The Space Center, home to solutions for problems like the Apollo 13 near-disaster or a successful moon landing, is usually called Houston, as in "Houston we've got a problem," or "Houston, Tranquility Base here; the Eagle has landed." But that lack of recognition hasn't kept Webster from serving well — not any more than the reknown which the 3000 lacked in its HP product career squelched your computer's calibre of service.
Today the meeting begins with Alfredo Rego's keynote speech, "A Bit at Home, A Bit at the Edge." There are rumors afoot that simultaneous wireless connections to multiple servers are key to Rego's talk. He told us a few weeks ago he planned to speak about MPE, Unix, Macintosh and Windows operating environments. Then HP decided to release its solution to the potential corruption-causing problems of Large File datasets in C.10 IMAGE/SQL.
It's hard to imagine Rego passing up a chance to enlighten the crowds here about the impact of HP's decision to dump LFDS, a choice which Adager supports along with every other third party database tool supplier. Rego speaks in about an hour at the keynote. In a clear bit of definition, the HP 3000 conference has only one keynote speaker, not the multiples of other computer conferences. Here in Webster, keynote means keynote.

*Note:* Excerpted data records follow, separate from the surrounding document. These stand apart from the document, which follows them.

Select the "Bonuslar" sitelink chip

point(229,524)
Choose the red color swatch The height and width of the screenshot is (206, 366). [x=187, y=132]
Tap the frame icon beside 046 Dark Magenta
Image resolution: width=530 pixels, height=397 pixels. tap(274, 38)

HP said Mondaythat downloading a DBSCHEMA will turn off the LFDS capability, a feature that has caused data corruption during the past three years in IMAGE databases. Knowing what we know about how Adager eschews relying on the IMAGE schema — manipulating the database's root files are Adager's forte — we bet some of Rego's bits will be addressed, so to speak, at the solution from HP. For the record, Adager says that "Everyone should apply the HP patch." When the solution arrives, after beta testing.

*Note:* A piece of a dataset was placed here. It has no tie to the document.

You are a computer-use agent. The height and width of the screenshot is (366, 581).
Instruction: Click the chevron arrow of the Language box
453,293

Webster, after all, has been the root of solutions for a long time. More than 30 years, in fact, just like the HP 3000.
HP is part of this historic HP 3000 conference, by the way. Historic because we can't find an instance of a vendor who has announced the obsolescence of a computer platform and then five years later helped support a conference all about that platform. Maybe HP, like Webster and the 3000, deserves some kudos for changing that bit of history.
HP will also use this forum to restate and clarify its licensing policies for using the 3000 and MPE/iX. From what we've heard, there is little chance of a return to the FBI-threatening, slap a vendor into house arrest days of 2000, the last time HP protected its property rights. But those rights are still in effect, for any company who's still doing business by the book with Hewlett-Packard.